▶ WHAT IS REQUIRED
Below are entries; copy exactly the lines from the one with "This screenshot has width=854, height=1016." through the one with "has width=423, height=761.", both included, and leave out the rest.
━━━━━━━━━━━━━━━━━━━━
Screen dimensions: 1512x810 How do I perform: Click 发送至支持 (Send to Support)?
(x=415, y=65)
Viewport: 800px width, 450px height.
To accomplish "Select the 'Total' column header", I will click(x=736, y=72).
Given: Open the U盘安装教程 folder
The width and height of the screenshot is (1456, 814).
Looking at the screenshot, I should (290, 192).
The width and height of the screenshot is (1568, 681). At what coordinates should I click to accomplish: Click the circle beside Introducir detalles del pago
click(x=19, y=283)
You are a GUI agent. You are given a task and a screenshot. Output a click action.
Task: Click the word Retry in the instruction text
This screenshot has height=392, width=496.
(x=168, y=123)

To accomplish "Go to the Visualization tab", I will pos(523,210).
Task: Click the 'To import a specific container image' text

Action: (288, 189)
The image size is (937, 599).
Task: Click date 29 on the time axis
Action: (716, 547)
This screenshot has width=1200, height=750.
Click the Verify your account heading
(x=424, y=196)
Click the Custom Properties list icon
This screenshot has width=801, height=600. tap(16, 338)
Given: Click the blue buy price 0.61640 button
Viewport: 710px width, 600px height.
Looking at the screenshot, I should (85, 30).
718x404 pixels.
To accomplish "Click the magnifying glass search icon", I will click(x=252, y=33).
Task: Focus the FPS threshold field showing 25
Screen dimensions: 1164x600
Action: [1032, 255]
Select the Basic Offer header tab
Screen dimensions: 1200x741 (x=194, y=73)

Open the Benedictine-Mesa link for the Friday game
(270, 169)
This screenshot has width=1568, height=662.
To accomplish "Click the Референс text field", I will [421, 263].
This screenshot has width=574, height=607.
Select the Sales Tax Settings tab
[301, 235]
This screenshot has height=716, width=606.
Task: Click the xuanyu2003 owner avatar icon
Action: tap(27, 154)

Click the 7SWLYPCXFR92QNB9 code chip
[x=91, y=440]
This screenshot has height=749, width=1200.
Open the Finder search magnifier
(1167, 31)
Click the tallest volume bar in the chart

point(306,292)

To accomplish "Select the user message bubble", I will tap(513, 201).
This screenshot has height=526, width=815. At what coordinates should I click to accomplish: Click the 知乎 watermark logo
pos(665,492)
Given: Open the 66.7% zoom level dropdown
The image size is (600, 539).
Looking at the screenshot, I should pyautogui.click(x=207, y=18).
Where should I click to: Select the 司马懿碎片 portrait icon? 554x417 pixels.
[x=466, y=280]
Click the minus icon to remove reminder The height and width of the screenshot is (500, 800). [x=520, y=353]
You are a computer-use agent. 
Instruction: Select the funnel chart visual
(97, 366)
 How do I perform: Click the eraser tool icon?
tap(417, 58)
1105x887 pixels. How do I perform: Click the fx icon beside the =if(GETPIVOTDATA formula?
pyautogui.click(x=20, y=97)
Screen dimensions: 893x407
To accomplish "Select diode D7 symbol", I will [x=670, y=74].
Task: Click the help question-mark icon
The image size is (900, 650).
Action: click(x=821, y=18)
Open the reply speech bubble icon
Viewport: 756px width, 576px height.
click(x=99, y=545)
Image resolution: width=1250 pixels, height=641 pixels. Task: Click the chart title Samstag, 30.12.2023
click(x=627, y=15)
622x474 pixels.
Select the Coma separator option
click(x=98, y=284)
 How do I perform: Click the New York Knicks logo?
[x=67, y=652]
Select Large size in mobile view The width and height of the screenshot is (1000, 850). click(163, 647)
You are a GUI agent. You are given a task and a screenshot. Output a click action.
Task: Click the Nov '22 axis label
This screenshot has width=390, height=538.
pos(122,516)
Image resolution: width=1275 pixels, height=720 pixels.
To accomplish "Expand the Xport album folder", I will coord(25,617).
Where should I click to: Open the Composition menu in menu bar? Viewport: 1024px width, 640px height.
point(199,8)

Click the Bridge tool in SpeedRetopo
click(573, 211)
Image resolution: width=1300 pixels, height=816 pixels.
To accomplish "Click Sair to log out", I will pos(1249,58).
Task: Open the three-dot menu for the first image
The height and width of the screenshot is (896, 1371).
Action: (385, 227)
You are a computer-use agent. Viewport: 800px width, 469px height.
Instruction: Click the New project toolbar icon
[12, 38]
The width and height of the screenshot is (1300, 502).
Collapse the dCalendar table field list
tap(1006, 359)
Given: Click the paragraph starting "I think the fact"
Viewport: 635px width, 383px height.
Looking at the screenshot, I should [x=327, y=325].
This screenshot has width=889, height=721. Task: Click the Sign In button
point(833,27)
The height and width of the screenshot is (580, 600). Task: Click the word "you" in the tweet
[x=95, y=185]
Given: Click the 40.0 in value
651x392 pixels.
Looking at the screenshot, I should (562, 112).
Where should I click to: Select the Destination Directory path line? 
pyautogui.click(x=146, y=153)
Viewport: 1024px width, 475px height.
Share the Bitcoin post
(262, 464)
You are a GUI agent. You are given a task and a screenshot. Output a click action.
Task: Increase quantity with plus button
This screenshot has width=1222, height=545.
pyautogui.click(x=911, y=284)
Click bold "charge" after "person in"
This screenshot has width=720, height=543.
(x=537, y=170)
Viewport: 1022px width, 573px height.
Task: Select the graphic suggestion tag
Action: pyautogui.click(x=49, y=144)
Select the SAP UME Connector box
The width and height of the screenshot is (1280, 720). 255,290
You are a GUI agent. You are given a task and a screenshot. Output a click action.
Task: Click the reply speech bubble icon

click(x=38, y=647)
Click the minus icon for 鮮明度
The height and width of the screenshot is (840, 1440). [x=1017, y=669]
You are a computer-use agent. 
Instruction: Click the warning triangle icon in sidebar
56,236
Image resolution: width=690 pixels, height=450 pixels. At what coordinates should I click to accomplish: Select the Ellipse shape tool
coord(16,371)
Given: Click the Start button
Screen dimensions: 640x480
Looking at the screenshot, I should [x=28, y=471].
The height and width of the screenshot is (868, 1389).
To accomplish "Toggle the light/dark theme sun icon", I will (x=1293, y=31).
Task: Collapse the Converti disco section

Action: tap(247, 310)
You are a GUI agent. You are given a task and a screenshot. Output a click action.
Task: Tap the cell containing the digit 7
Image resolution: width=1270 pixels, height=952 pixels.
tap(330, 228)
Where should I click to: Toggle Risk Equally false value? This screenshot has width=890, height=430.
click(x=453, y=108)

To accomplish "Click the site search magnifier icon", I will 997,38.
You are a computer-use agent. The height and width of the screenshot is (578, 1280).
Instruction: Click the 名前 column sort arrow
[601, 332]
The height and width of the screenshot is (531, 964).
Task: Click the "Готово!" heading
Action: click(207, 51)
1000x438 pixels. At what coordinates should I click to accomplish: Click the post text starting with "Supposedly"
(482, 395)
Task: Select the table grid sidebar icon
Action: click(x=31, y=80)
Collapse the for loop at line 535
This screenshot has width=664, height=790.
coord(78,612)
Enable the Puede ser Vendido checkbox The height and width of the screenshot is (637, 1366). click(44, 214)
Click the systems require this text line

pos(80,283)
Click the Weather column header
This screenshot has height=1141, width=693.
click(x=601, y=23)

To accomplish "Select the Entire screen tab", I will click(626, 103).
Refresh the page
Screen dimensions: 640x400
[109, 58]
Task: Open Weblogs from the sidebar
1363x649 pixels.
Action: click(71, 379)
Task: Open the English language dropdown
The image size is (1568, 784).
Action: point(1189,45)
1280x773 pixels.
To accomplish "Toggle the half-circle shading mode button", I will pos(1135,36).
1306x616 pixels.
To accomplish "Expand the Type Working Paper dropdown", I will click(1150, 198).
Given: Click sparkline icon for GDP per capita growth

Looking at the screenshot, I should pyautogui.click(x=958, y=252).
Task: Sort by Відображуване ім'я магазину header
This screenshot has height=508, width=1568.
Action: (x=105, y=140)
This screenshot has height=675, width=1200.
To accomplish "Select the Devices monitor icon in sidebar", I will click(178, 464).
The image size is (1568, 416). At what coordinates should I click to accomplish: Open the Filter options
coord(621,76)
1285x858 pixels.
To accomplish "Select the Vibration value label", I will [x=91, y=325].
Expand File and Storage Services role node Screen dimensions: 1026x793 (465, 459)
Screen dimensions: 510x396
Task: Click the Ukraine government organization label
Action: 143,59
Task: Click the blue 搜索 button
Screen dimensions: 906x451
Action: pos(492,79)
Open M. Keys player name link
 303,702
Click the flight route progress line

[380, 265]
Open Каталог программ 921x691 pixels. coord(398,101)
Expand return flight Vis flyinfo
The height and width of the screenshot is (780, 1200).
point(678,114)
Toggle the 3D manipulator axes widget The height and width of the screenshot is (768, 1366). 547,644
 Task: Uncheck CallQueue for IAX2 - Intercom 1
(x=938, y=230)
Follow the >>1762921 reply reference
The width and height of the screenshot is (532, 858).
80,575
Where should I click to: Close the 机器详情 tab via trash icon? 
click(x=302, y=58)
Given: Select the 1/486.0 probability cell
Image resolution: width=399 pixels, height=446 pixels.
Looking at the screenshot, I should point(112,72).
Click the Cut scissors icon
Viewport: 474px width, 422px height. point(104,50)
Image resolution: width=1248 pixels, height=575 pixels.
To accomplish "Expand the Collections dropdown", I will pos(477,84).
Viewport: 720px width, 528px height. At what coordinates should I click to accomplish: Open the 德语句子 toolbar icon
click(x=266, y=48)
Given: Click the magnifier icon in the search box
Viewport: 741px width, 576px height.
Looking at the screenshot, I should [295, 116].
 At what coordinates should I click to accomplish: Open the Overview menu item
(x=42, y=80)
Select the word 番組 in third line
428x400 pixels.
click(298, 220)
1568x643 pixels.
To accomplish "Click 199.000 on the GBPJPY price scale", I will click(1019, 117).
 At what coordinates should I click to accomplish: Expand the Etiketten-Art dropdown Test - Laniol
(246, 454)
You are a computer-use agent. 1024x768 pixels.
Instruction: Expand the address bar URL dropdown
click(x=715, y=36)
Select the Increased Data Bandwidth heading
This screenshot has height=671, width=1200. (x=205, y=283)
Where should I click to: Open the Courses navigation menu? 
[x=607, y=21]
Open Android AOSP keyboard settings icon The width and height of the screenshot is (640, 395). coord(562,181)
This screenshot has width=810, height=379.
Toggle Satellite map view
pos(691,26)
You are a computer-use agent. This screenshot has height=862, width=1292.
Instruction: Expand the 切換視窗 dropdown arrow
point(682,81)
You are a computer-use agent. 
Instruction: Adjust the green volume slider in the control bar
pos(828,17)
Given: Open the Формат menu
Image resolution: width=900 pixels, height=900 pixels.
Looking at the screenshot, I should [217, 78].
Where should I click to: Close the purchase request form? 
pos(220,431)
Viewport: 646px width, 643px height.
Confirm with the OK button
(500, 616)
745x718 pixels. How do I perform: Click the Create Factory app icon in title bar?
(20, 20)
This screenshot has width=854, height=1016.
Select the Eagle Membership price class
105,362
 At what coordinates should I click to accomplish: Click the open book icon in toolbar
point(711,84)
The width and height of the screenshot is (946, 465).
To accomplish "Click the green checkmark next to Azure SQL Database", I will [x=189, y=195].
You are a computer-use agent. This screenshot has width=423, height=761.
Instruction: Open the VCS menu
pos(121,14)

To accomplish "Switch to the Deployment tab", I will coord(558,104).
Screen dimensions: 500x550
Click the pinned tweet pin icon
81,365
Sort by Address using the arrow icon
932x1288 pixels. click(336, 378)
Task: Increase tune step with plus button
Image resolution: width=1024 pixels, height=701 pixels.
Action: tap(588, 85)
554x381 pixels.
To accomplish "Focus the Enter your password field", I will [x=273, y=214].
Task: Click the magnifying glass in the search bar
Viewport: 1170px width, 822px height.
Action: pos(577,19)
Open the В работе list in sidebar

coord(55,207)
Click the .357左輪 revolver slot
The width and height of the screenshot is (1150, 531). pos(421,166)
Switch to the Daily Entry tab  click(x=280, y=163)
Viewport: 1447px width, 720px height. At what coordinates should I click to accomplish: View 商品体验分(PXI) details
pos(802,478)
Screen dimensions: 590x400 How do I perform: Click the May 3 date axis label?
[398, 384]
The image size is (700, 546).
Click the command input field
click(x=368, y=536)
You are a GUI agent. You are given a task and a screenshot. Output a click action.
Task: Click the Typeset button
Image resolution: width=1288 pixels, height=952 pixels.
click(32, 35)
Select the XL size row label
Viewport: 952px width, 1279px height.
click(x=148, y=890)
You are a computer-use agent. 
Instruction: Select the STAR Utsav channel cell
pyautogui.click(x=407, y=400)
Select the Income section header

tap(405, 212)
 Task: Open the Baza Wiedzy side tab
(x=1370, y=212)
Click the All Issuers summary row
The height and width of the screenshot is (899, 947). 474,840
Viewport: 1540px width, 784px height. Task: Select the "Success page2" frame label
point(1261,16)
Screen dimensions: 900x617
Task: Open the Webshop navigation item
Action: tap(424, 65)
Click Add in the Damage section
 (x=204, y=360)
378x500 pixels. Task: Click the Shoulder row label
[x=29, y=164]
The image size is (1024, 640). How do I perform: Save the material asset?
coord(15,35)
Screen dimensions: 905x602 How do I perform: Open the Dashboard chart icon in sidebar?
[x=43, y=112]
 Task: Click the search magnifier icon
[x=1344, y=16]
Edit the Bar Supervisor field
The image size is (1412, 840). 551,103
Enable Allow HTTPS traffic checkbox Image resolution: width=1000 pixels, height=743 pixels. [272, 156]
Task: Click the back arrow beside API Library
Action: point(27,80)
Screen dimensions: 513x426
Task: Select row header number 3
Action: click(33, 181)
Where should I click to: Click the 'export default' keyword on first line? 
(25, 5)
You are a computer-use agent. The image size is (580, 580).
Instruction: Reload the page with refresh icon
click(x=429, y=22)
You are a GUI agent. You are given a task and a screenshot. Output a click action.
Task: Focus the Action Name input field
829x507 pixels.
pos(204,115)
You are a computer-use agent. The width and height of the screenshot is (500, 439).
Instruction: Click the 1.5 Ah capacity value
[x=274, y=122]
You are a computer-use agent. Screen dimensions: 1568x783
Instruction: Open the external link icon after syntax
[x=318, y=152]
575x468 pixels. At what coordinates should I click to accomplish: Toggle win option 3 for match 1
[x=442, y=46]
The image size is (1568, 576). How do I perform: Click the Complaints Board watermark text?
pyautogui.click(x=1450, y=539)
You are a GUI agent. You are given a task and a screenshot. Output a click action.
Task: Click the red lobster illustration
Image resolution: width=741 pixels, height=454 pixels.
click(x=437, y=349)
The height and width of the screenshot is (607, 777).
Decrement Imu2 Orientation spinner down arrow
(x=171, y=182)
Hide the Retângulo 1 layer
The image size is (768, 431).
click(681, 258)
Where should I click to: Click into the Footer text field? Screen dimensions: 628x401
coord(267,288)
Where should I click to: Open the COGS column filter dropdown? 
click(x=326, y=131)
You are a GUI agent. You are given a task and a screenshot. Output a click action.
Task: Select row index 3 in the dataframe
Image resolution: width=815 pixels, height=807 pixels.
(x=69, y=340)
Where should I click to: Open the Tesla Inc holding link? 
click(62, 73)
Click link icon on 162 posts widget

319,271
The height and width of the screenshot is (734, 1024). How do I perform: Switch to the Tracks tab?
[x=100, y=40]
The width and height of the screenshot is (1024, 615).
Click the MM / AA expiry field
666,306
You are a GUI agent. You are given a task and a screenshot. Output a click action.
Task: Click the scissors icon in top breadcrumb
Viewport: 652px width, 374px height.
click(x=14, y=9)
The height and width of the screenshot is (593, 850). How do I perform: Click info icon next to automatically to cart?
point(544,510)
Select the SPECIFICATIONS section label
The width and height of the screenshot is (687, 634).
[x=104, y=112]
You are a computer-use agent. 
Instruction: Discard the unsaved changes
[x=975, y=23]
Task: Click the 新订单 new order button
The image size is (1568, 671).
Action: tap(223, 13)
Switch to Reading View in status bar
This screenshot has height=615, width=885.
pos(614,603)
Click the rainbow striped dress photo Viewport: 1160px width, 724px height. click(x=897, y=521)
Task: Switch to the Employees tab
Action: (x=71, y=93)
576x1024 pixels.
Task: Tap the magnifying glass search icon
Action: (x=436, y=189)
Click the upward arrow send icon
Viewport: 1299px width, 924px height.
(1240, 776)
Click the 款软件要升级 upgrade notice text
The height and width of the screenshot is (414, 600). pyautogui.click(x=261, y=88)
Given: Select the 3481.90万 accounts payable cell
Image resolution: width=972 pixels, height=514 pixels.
━━━━━━━━━━━━━━━━━━━━
▶ EXERCISE ANSWER
This screenshot has width=854, height=1016.
Select the Eagle Membership price class
105,362
 At what coordinates should I click to accomplish: Click the open book icon in toolbar
point(711,84)
The width and height of the screenshot is (946, 465).
To accomplish "Click the green checkmark next to Azure SQL Database", I will [x=189, y=195].
You are a computer-use agent. This screenshot has width=423, height=761.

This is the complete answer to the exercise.